Do you think using a smoked mirror would help? My thought is that the darkness would help obscure the light ghost image I'm getting off the glass, and only clearly show the one from the mirrored backing.

Any and all comments are appreciated, I know that one of the next things I do is work with the background to more of a seamless look to it.  I really find that strong horizontal line to be distracting.  Other than that, I think I'm starting to like the layout of the pics


Thanks in Advance,

Steve W
www.twocatspens.com


----------



## Russianwolf (Apr 20, 2009)

try just a piece of glass on top of a grey card. You'll only get one reflection from the surface whereas with a rear surface mirror you'll always get multiples. A first surface mirror would be an option but can be expensive.


----------



## Tn-Steve (Apr 20, 2009)

Ah-Ha...  I get it....  I'll only get the reflection from the TOP of the glass.   I know I've got a gray card, and i might even have a piece of glass on the shelf someplace.  (at least enough to play around with)

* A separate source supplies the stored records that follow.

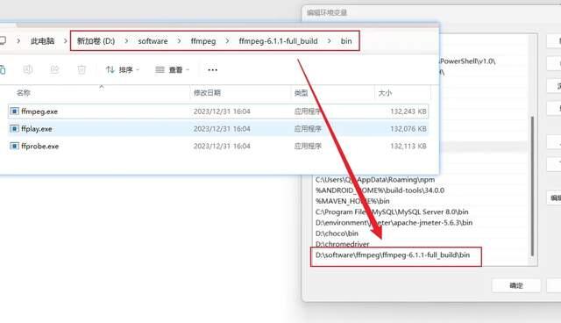The height and width of the screenshot is (323, 561).
Task: Sort files by 修改日期 column header
Action: coord(207,93)
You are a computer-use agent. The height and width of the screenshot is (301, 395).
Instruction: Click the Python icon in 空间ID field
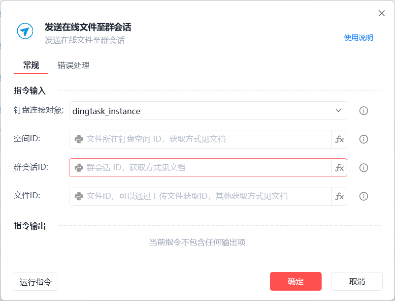(79, 139)
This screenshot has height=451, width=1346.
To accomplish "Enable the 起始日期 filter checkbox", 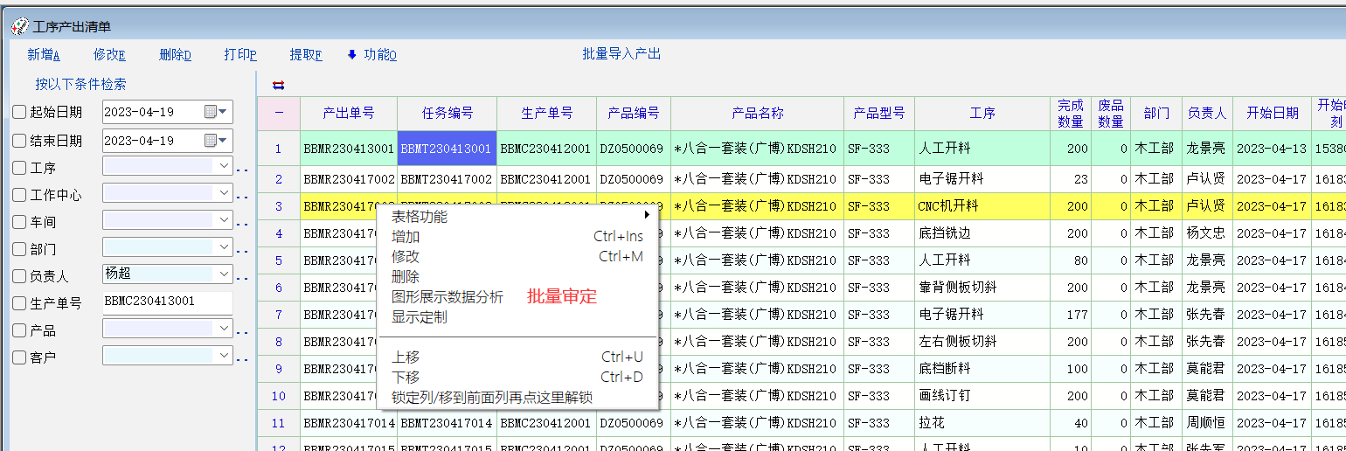I will click(19, 112).
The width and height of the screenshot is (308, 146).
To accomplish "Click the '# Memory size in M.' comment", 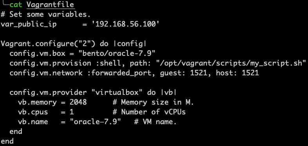I will click(153, 102).
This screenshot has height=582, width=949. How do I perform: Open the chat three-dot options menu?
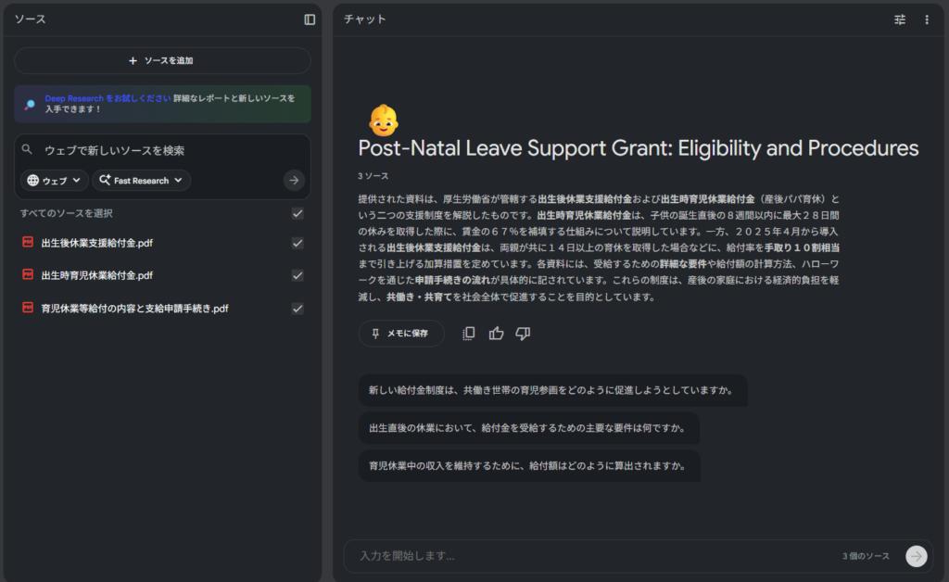point(927,19)
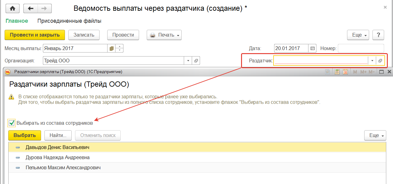Click the date picker icon next to Дата
This screenshot has width=393, height=184.
(312, 48)
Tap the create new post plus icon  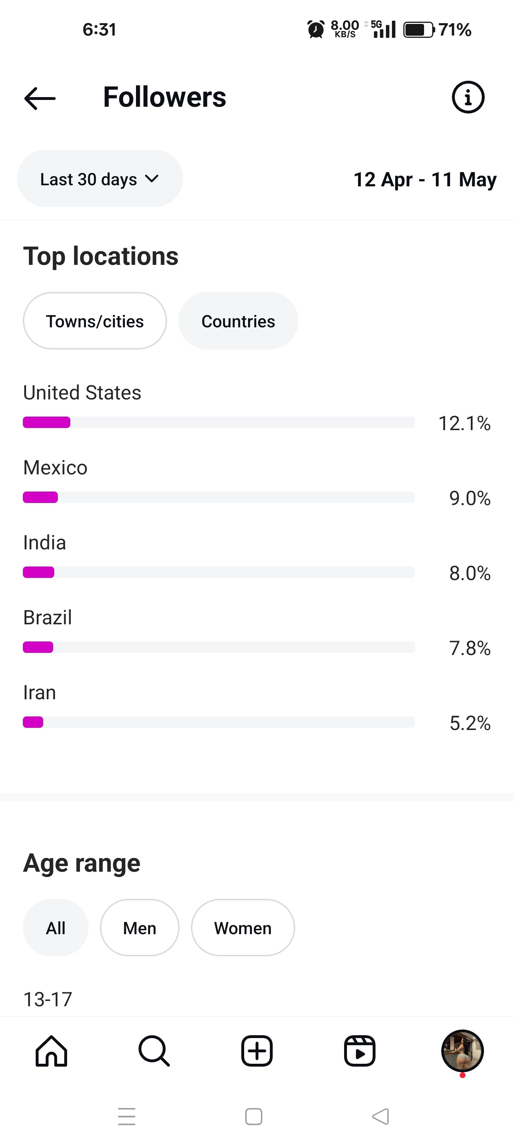click(257, 1051)
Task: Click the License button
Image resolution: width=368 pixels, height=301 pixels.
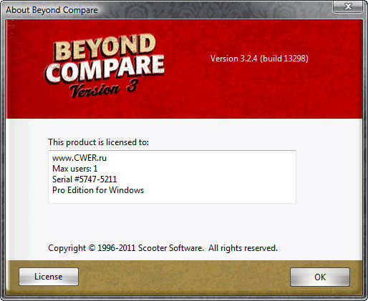Action: [x=49, y=277]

I was thinking about getting a metal camp shaving mirror, but most (all?) of the ones I've seen have a surface that is, well, lets just say they arn't the highest optical quality.

Thanks

Steve 
www.twocatspens.com


----------



## jttheclockman (Apr 20, 2009)

People keep asking so I keep putting my 2 cents out there. I do not like mirrors. I think it is too distracting. I also do not like props. They do distract from the pen. I think a two piece pen should be shot both with the cap on and with the cap off. I do like when people place the pen and rest it on the cap. But will also like if the cap is standing next to the pen laying down. Either way. Like I said just my opinion.


----------



## drjpawlus (Apr 20, 2009)

A rhodium coated mirror will give you what you want.  No double reflection and less light absorbed than a conventional mirror.  Just take care not to scratch it.


----------



## ldb2000 (Apr 20, 2009)

I like the last shot the best . Crop out most of the mirror image and loose the prop .


----------



## ngeb528 (Apr 20, 2009)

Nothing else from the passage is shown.